2. Mantenimento del figlio maggiorenne in caso di separazione e divorzio.

L'art. 155 c.c. statuisce, inoltre, che in caso di separazioni o divorzio, per la determinazione dell'assegno di mantenimento occorre fare riferimento al tenore di vita goduto dai figli in costanza di convivenza con entrambi i genitori, ai tempi di permanenza presso ciascun genitore, alle risorse economiche di entrambi e alle "esigenze attuali del figlio". In merito, la Cassazione con sentenza n. 8927/2012 ha sancito che le stesse mutano in ragione del semplice trascorrere del tempo e giustificano un adeguamento automatico dell'assegno, senza bisogno di specifica dimostrazione. Ad oggi quindi l’ordinamento stabilisce con gli artt. 147 e 315 bis che vi è un vero e proprio diritto di solidarietà che tutela un interesse fondamentale dell’individuo a ricevere un aiuto concreto nel corso della sua formazione e crescita, per ogni esigenza di vita e di formazione. Inoltre, con l’art. 337 septies stabilisce che il giudice “può” disporre il pagamento di un assegno periodico in favore del figlio maggiorenne non economicamente indipendente. La scelta del Legislatore di individuare in capo al giudice un potere discrezionale, da esercitare a seconda delle circostanze del caso concreto, ha dato vita ad una giurisprudenza sul punto, tale da orientare le decisioni. La lettura combinata quindi degli artt. 30 Cost., 147, 315 bis e 337 septies c.c. porta a concludere che vi è un obbligo di mantenimento dei figli che permane oltre la maggiore età e un diritto del figlio ad essere mantenuto, fino a che, completata l’istruzione, possa avere gli adeguati strumenti per realizzare la propria indipendenza economica. L’obbligo dei genitori di mantenere un figlio maggiore di età, oltre che nelle fonti richiamate, trova una declinazione concreta nell’elaborazione della giurisprudenza, che, nonostante alcune oscillazioni, ad oggi sembra avere un orientamento piuttosto consolidato.
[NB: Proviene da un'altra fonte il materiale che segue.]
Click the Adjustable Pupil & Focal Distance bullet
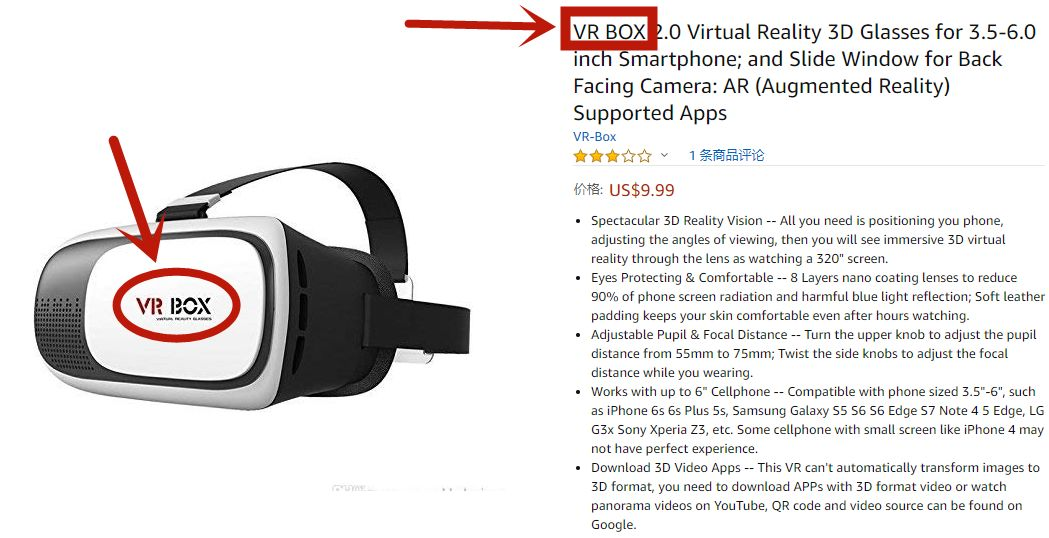 799,353
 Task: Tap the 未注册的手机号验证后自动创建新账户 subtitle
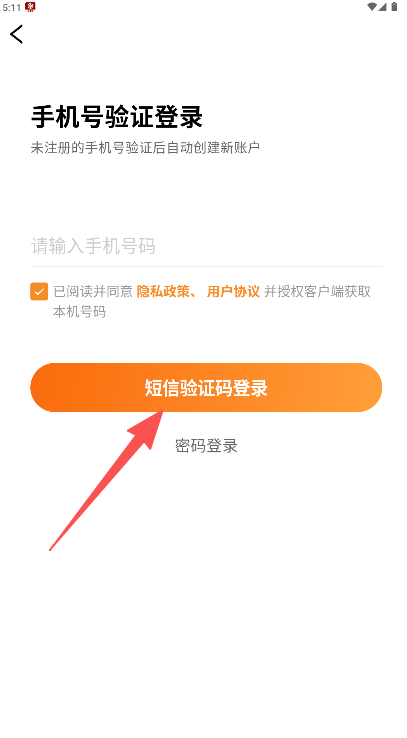[145, 147]
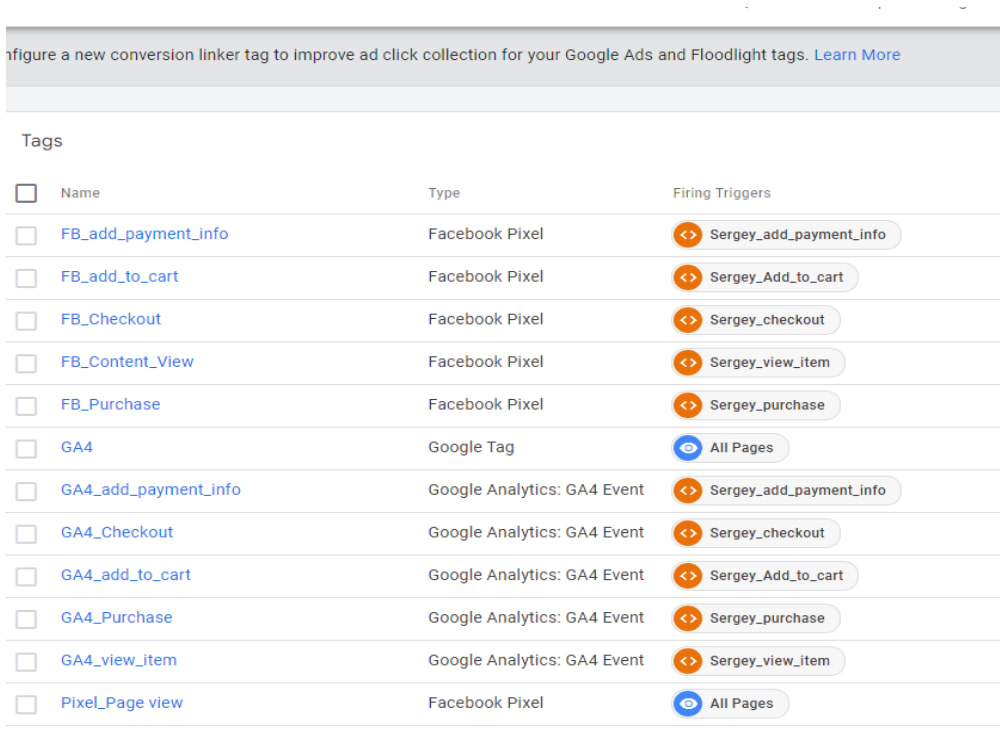
Task: Tick the checkbox for Pixel_Page view
Action: [27, 704]
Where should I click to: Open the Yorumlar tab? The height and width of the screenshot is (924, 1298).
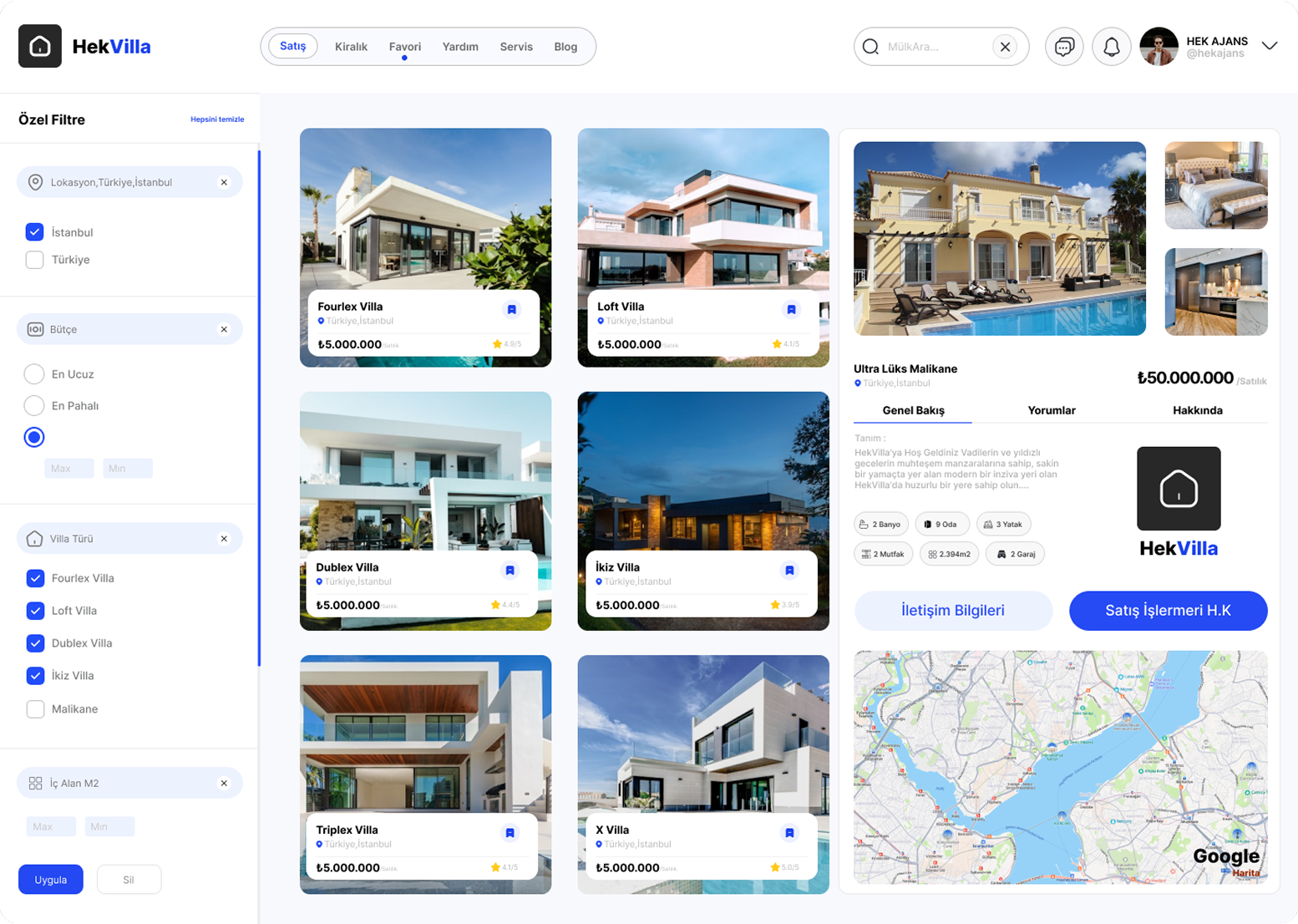[1051, 410]
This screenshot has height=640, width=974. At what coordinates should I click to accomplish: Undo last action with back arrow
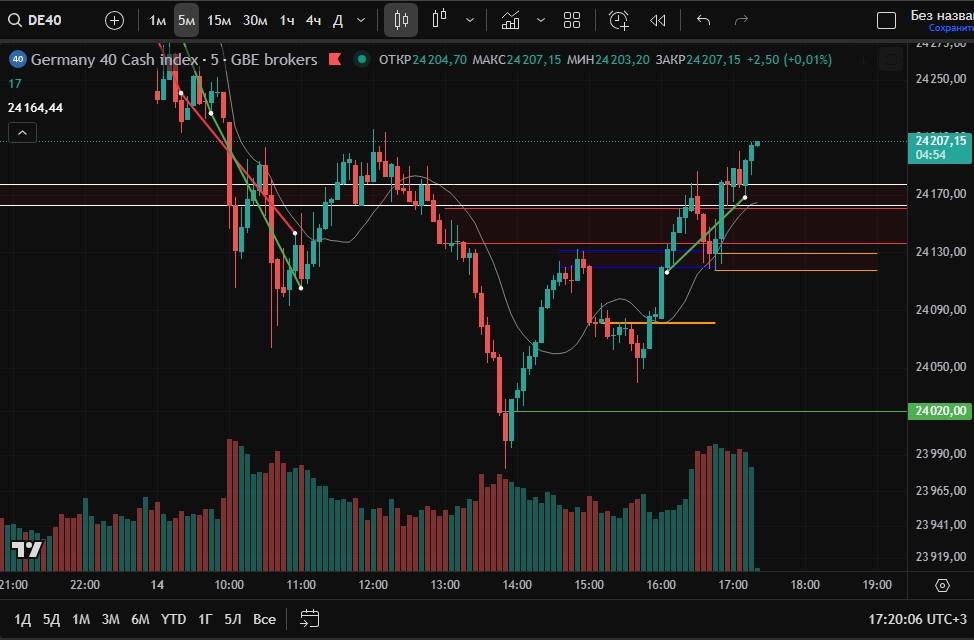pyautogui.click(x=703, y=20)
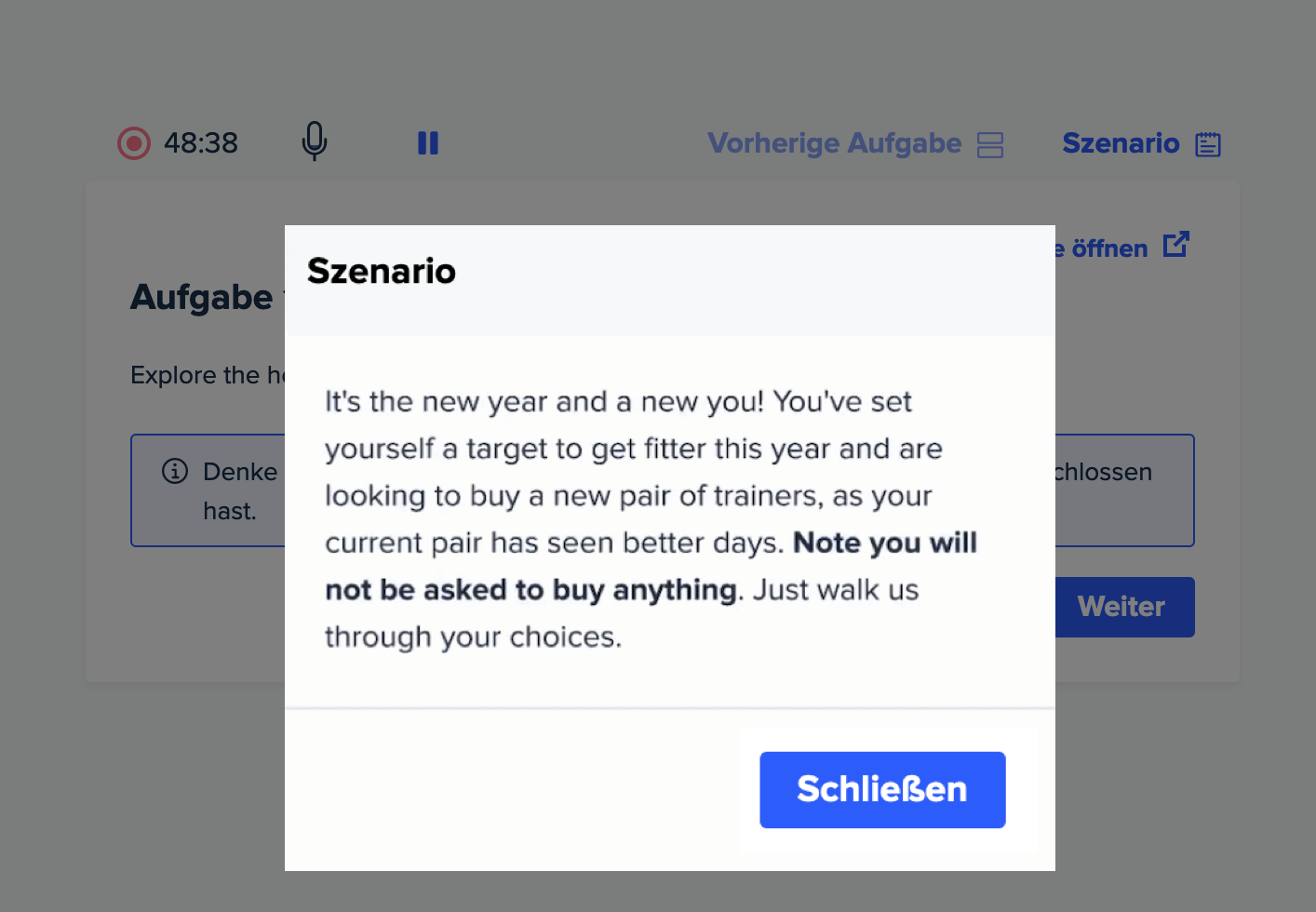Pause the recording with pause icon

[x=428, y=142]
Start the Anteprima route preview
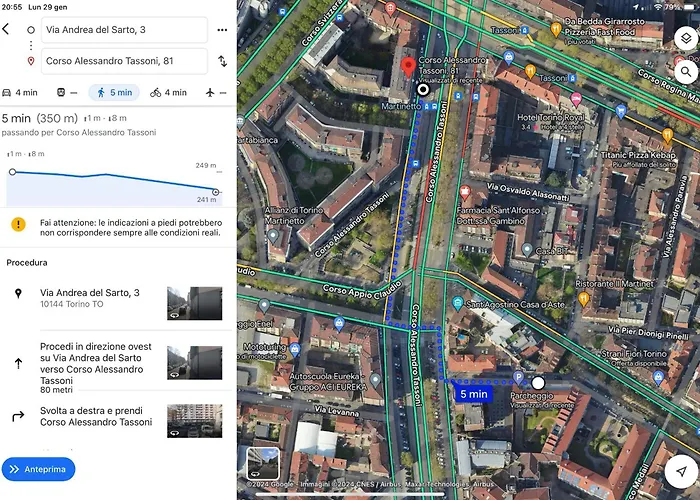Image resolution: width=700 pixels, height=500 pixels. (38, 469)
3. Figlio maggiorenne "non oltre i 34 anni", autonomia, indipendenza economica ed obblighi dei genitori.

Il raggiungimento della maggiore età dei figli non rappresenta più il termine ultimo della corresponsione del mantenimento, ma quest’ultimo è condizionato dal raggiungimento di un'autosufficienza economica tale da provvedere autonomamente alle proprie esigenze di vita, in correlazione al completamento di un fruttuoso percorso di studio. Va richiamata, prima di tutto, sia per l’importanza della pronuncia in sé sia perché è la più recente, nell’ambito delle decisioni di merito, la statuizione della nona sezione del Tribunale di Milano, nella quale viene disposto, per la prima volta, che con il superamento di una certa età, "il figlio maggiorenne, anche se non indipendente, raggiunge comunque una sua dimensione di vita autonoma che lo rende, semmai, meritevole dei diritti ex art. 433 c.c. ma non può più essere trattato come 'figlio', bensì come adulto". Ciò viene motivato sulla base del dovere di autoresponsabilità del figlio maggiorenne che non può pretendere la protrazione dell'obbligo al mantenimento oltre ragionevoli limiti di tempo e di misura, perché "l'obbligo dei genitori si giustifica nei limiti del perseguimento di un progetto educativo e di un percorso di formazione" (Cass. n. 18076/2014; Cass. SS.UU. n. 20448/2014). Tale obbligo, secondo la pronuncia del Tribunale di Milano è, "in linea con le statistiche ufficiali, nazionali ed europee" non può protrarsi dunque "oltre la soglia dei 34 anni", età a partire dalla quale "lo stato di non occupazione del figlio maggiorenne non - può - più essere considerato quale elemento ai fini del mantenimento, dovendosi ritenere che, da quel momento in poi, il figlio stesso possa, semmai, avanzare le pretese riconosciute all'adulto". Il Tribunale fornisce anche alcuni spunti interessanti in merito alla valutazione delle circostanze che giustificano la ricorrenza o il permanere dell'obbligo dei genitori al mantenimento dei figli maggiorenni, asserendo che la valutazione del giudice deve essere orientata in modo da “escludere che la tutela della prole, sul piano giuridico, possa essere protratta oltre ragionevoli limiti di tempo e di misura, al di là dei quali si risolverebbe, com'è stato evidenziato in dottrina, in "forme di vero e proprio parassitismo di ex giovani ai danni dei loro genitori sempre più anziani".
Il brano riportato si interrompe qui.